#### WHAT YOU NEED TO DO
1. In the forum thread on alleles, what does Hardy-Weinberg equilibrium model?
2. Reproduce everything in the forum thread on alleles from "Finally, allele frequencies" down to "his own battles.", word for word.

#### SELECTED PASSAGE
══════

@Zetherin,
Zetherin;92873 wrote:Ah, I see. Thanks for the clarification.
Would an appropriate but crude analogy be:
B is fins
b is flat feet
X is species
Initially most of the population of X has b, but over the course of time, the majority of the population develop B (in this case, for adaptation purposes). The allele (I assume a type of gene) has changed over time, or, is it not that the allele changes, but rather that b is "phased out"? B begins to be the dominant allele and the organism is said to have evolved.
Yeah, that's basically right.
The complicating factor when you apply it to real world genetics, of course, is that most traits are polygenic, and worse yet the genes that do one thing also do 100 other things too in different tissues. Just look at the brutally complex interactions between the clotting cascade, the complement cascade, and the bradykinin cascade, and it becomes very difficult to make a pure model of a gene/trait relationship.
Alleles, by the way, are 'versions' of a given gene (like
Brown vs
blue). There may be many versions of certain genes, each of which occur at different frequencies in a population. Furthermore, there are two copies for every somatic gene and most (but not all) sex chromosome genes in diploid organisms, and whether a given genotype (BB vs Bb vs bb) results in a given phenotype depends on their relative dominance (which can be in itself determined by different genes that have a regulatory role). Ugh.
Finally, allele frequencies may be unstable and change over time -- Hardy-Weinberg equilibrium is a quadratic model of how gene frequencies will eventually stabilize in the absence of other influences (like selection and nonrandom mating).
---------- Post added 09-22-2009 at 11:07 PM ----------
richrf;92877 wrote:While I think that Dawkins would take exception to your statement, I certainly wouldn't and he can fight his own battles.
There's a slice of science in what he writes, but it's dumbed down for a newspaper audience (remember -- 5th grade reading level) and it isn't beholden to evidence. I'm sure he's a smart guy and knows the difference between that and other communications on the subject.
richrf;92877 wrote:whether other scientists would agree - as I said, that's not my prob.
I would find it hard to imagine disagreement with this except perhaps in small technical ways. An ecologist who is interested in evolution may be very focused on phenotype and its role in an ecosystem -- but the underpinning of biology is cellular function and this is mediated by genetics. And so is evolutionary biology -- it's one arm of genetics.

══════

#### DATA PROVIDED
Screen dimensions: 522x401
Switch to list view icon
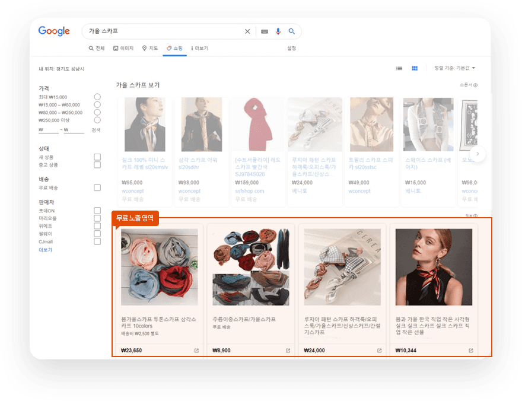pyautogui.click(x=399, y=69)
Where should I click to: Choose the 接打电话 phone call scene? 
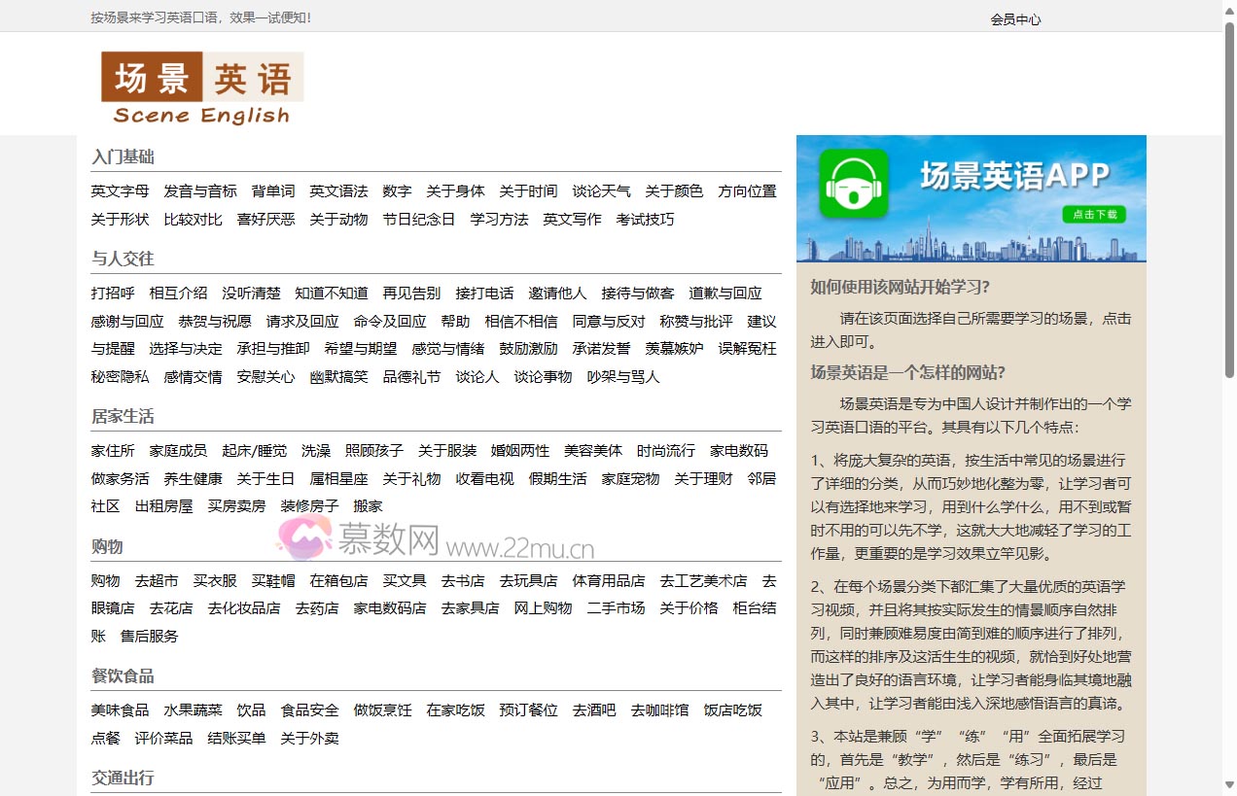[484, 294]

══════

#### TASK RESPONSES
1. It is a quadratic model of how gene frequencies will eventually stabilize in the absence of other influences, such as selection and nonrandom mating.

2.
Finally, allele frequencies may be unstable and change over time -- Hardy-Weinberg equilibrium is a quadratic model of how gene frequencies will eventually stabilize in the absence of other influences (like selection and nonrandom mating).
---------- Post added 09-22-2009 at 11:07 PM ----------
richrf;92877 wrote:While I think that Dawkins would take exception to your statement, I certainly wouldn't and he can fight his own battles.